Son yıllarda özellikle de eğitimde en iyi bildiğimiz şey “çaresizlik” hem de öğrenilmiş olanından hem de artık artık öğrenmenin de ötesine geçip davranış biçimi haline geleninden. Böyle gelmiş, böyle gider, eski köye yeni adet getirme mantığının devamı!
Kangrene dönüşen sorunları bilmeyenimiz yok.
Dillendirmeye gelince ahkam kesmeye de bayılıyoruz.
Peki bu noktaya nasıl gelindiğini sorgulayan ve çözümü için yeterince kafa yoran var mı?
Keşke gönül rahatlığı ile evet diyebiliyor olsaydık...
Çareyi hep uzaklarda arıyoruz.
Oysa çare biziz ama ısrarla bunu görmemeye çalışıyoruz.
Eğer ille de bir mücadele verilecekse, bunu bizim yerimize başkaları versin istiyoruz.
Başkalarını hiçbir şey yapmamakla suçlayanlar, peki kendileri ne yaptılar?
Bunu hiç dillendirmiyorlar.
Empati yapanımız da yok gibi…
Hata yapanları, hep art niyetli olarak görüyoruz.
Farklı gündemleri olduğu muhakkak ya da en masum olanı, oturdukları makamlara paraşütle geldikleri için yaptıkları işin detaylarına hakim değiller.
Örneğin son 40, 50 yıldır eğitimde olduğu gibi!
Cumhuriyet tarihi bir yana yakından tanıklık ettiğimiz son yarım asıra baktığımızda eğitime gönül veren, eğitime kafa yoran, sorunları çözmek için çaba gösteren bakan sayısı üçü geçmez! Azı olur, çoğu olmaz.

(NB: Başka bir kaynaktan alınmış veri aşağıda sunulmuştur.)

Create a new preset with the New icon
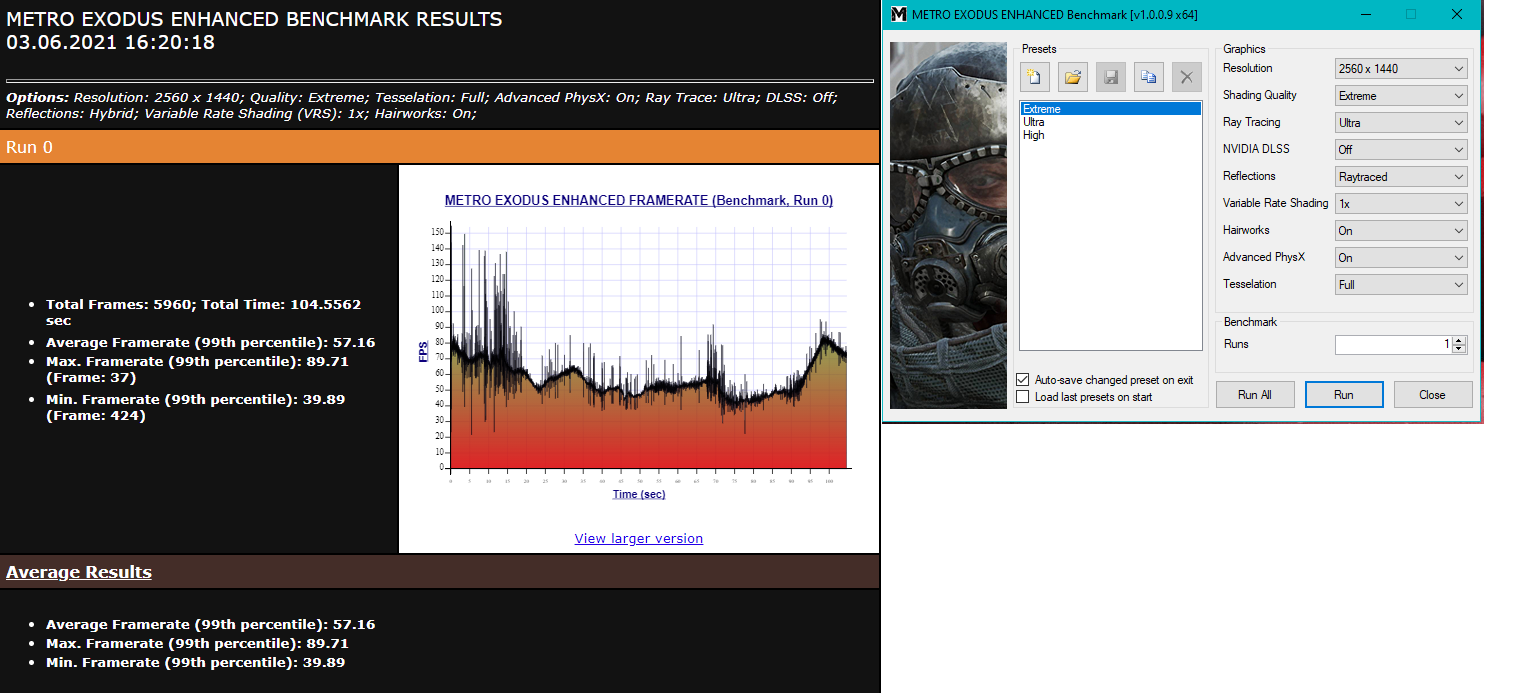This screenshot has width=1528, height=693. [1035, 76]
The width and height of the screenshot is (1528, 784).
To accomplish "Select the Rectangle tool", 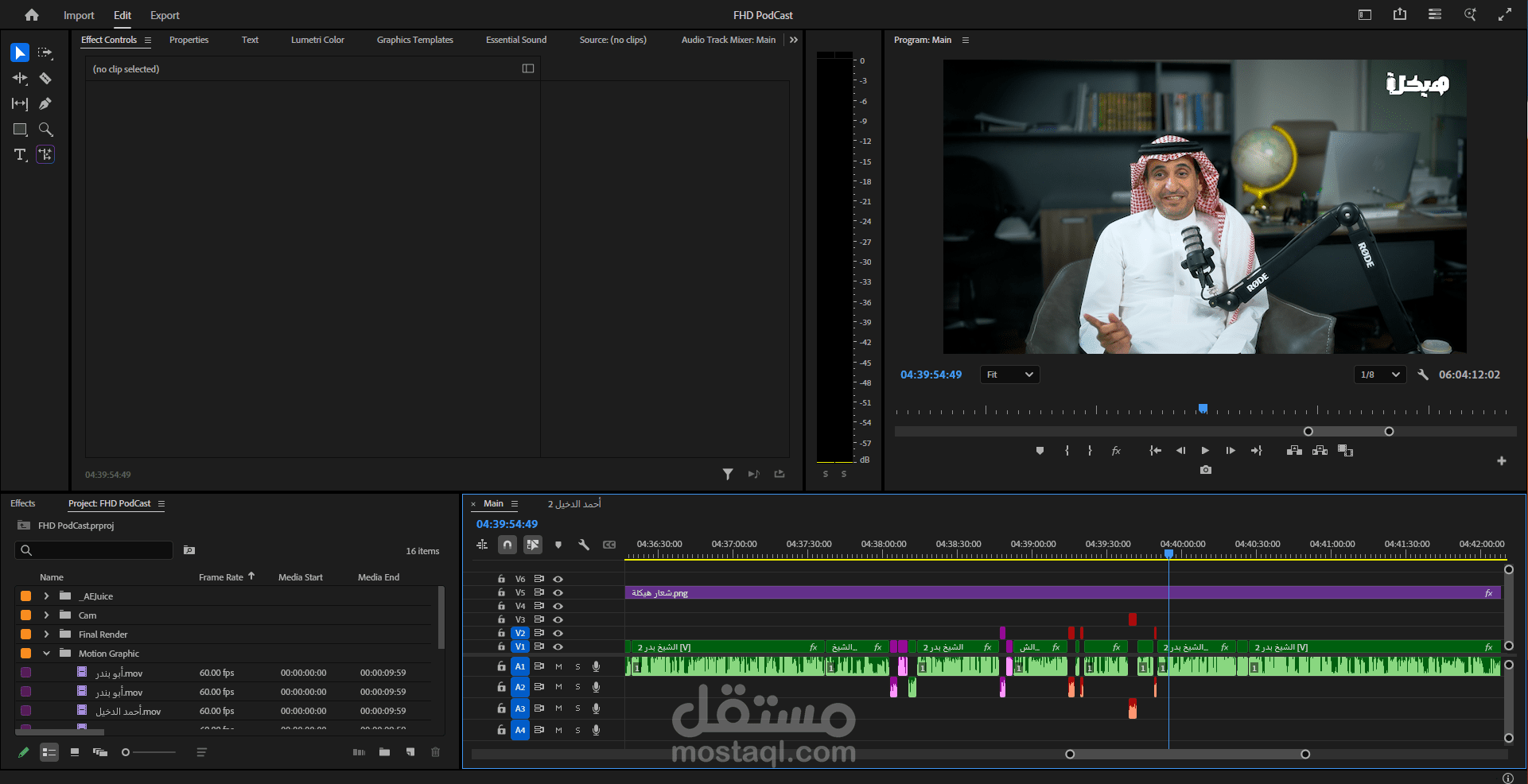I will [x=20, y=129].
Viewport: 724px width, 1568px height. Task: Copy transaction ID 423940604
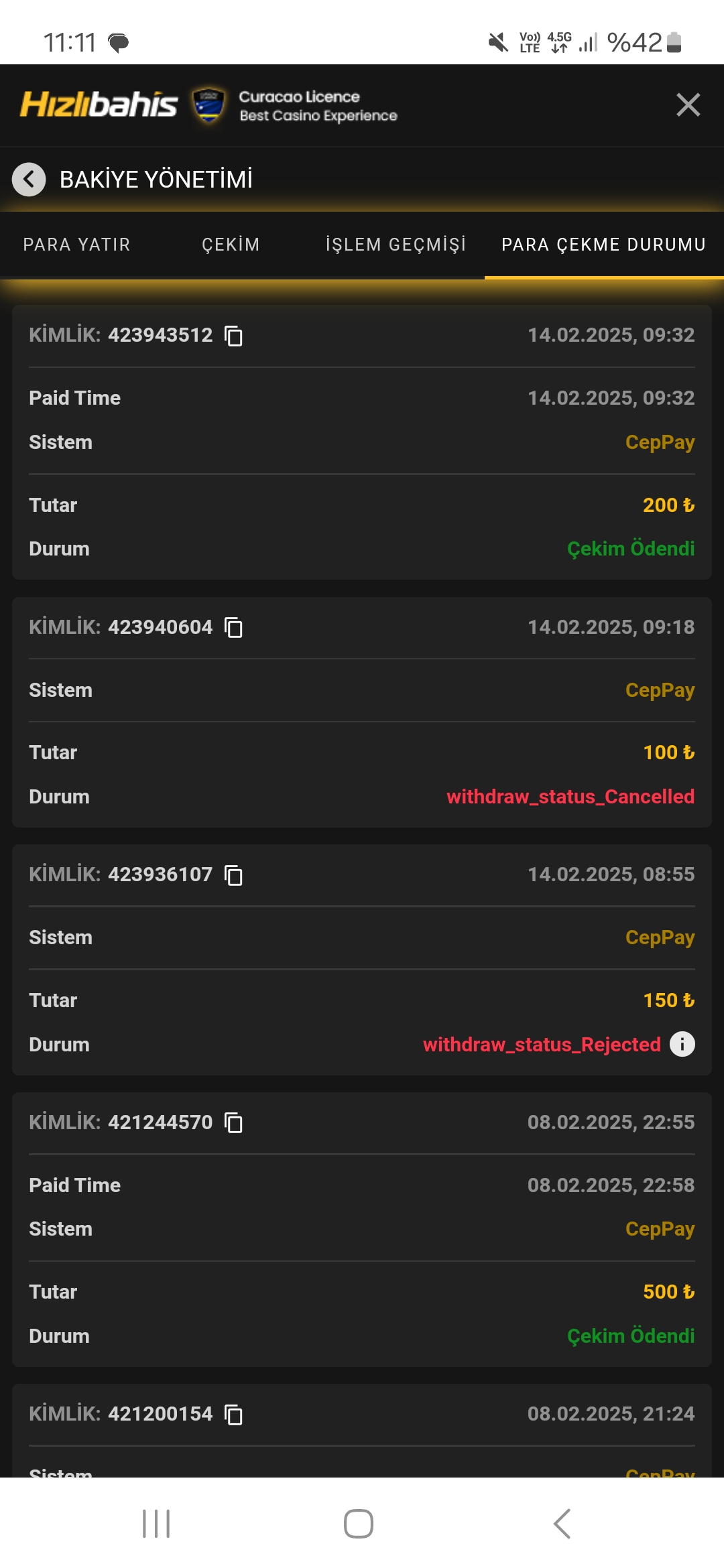tap(233, 627)
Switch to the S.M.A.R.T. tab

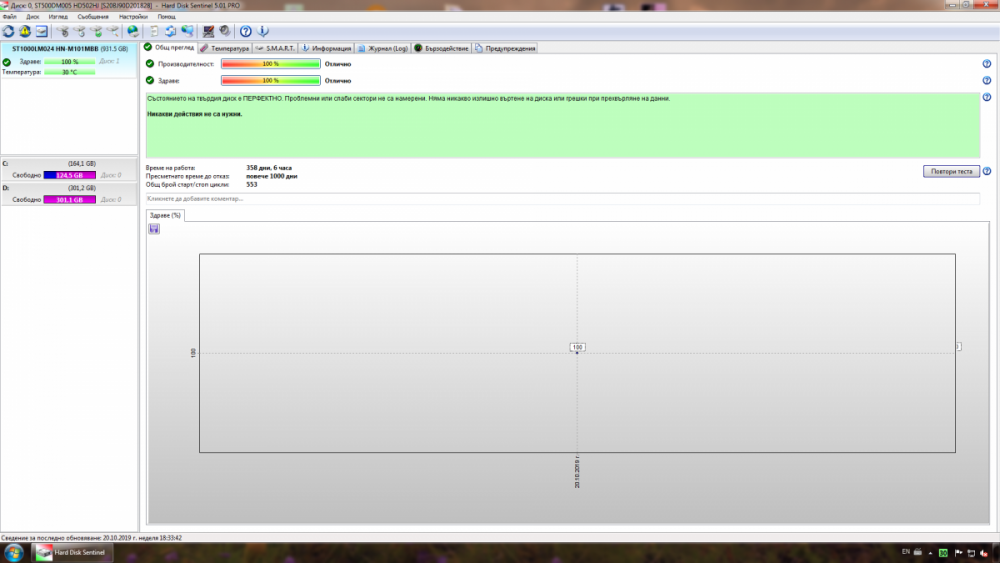point(274,48)
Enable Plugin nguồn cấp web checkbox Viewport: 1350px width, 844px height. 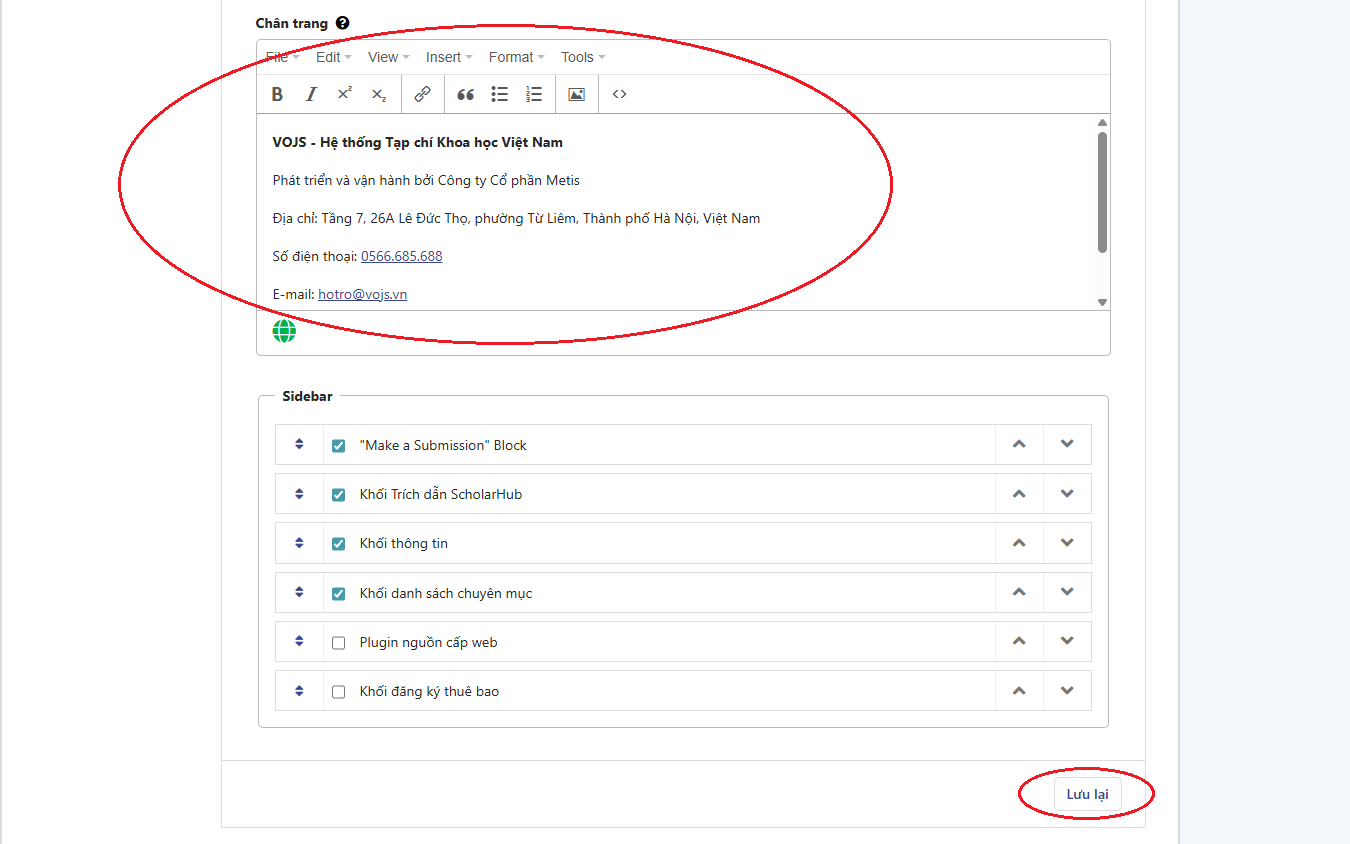click(x=338, y=643)

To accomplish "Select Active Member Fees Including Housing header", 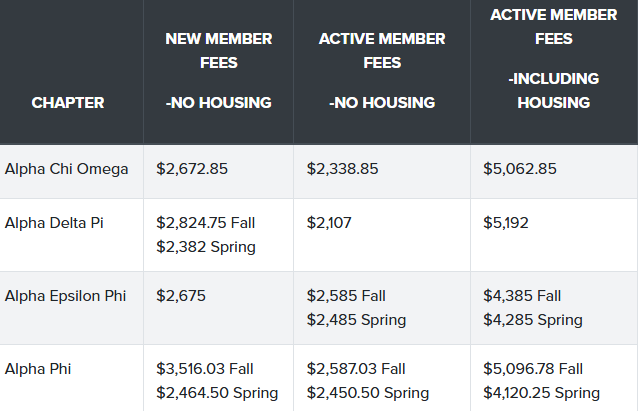I will (x=545, y=59).
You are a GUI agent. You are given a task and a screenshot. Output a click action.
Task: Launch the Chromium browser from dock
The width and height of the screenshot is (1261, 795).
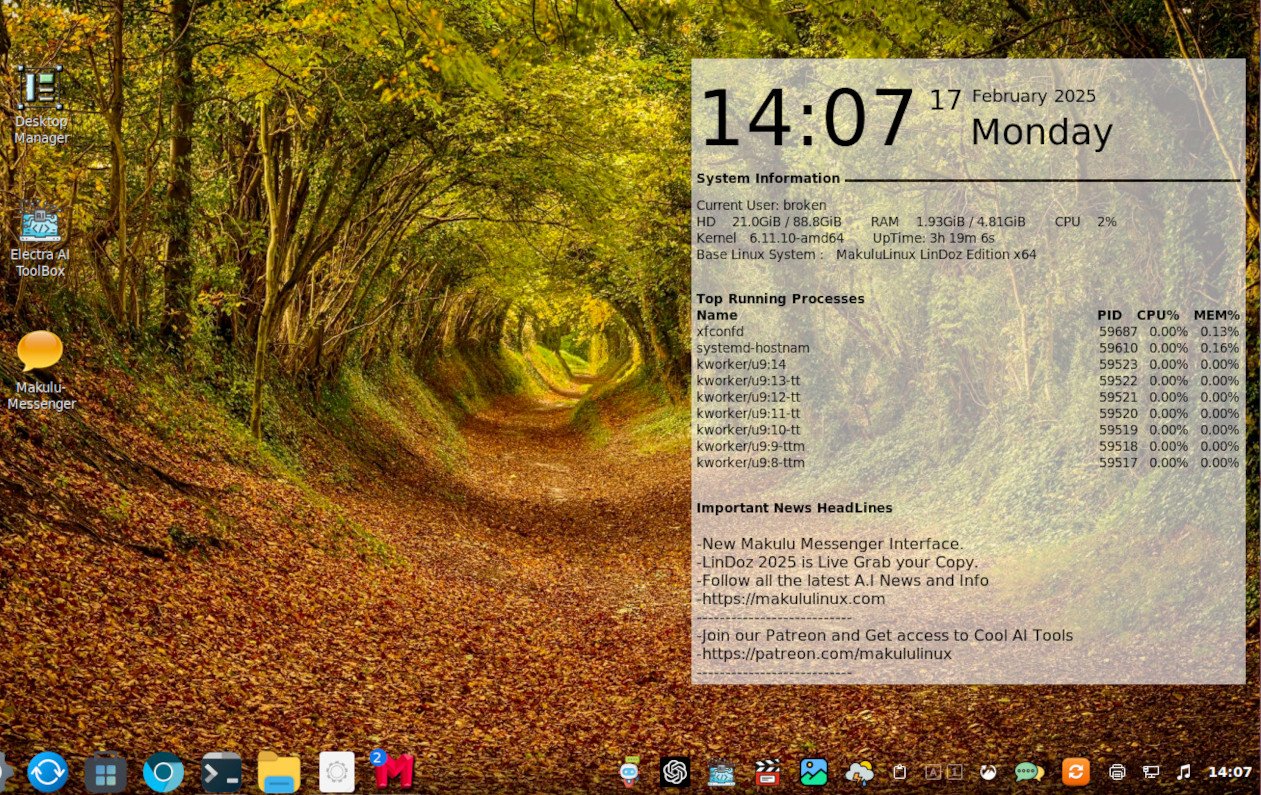[163, 772]
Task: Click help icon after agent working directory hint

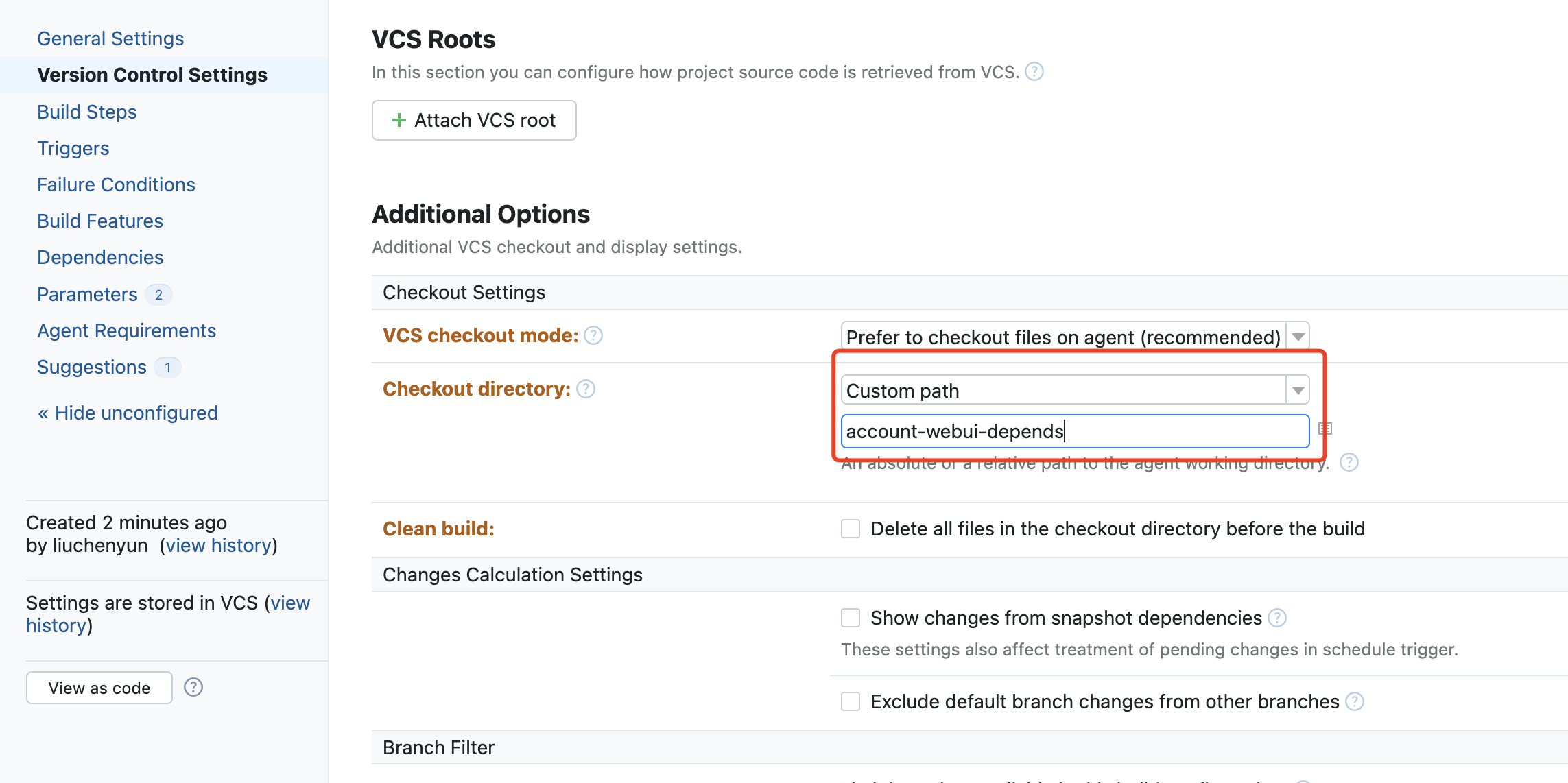Action: [1349, 463]
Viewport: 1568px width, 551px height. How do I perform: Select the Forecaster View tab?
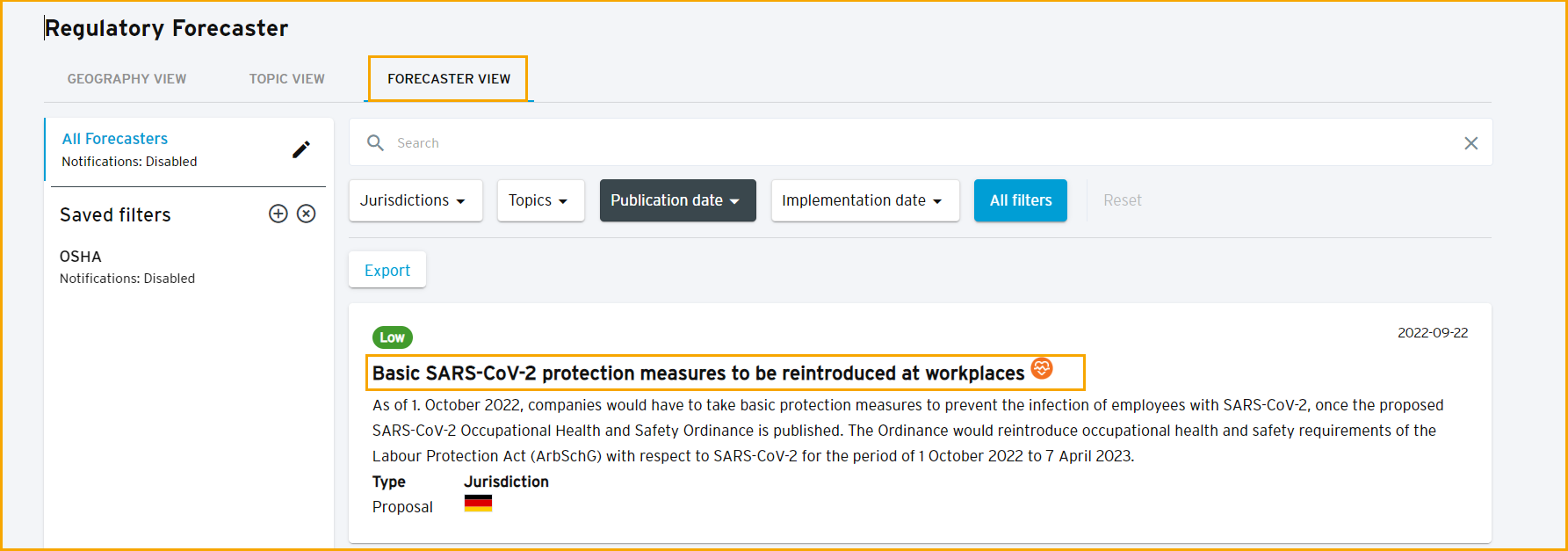click(x=449, y=79)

Peki onlara yeterince yardımcı olduk mu? Onlar da eğitime uzaklıklarını kabullenip liyakatlı kadrolarla çalışmayı tercih ettiler mi?
Evet demek o kadar zor ki…
Eğitimin diğer paydaşları olarak, eğitimin düzelmesi için çaba gösterme yerine “değişen bir şey olmaz” çaresizliğinin ötesine geçebildik mi?
Dersane sistemine karşı çıkarken çocuklarımızı dersanelere göndermedik mi?
Özel okullara karşı çakarken özel okulları tercih etmedik mi?
Sınavsız öğretim derken sınav köleleri haline gelmedik mi?
İlle de eğitim, daha iyi eğitim derken, kadrosunda eğitimcilere zerre kadar yer vermeyen partileri sorguladık mı?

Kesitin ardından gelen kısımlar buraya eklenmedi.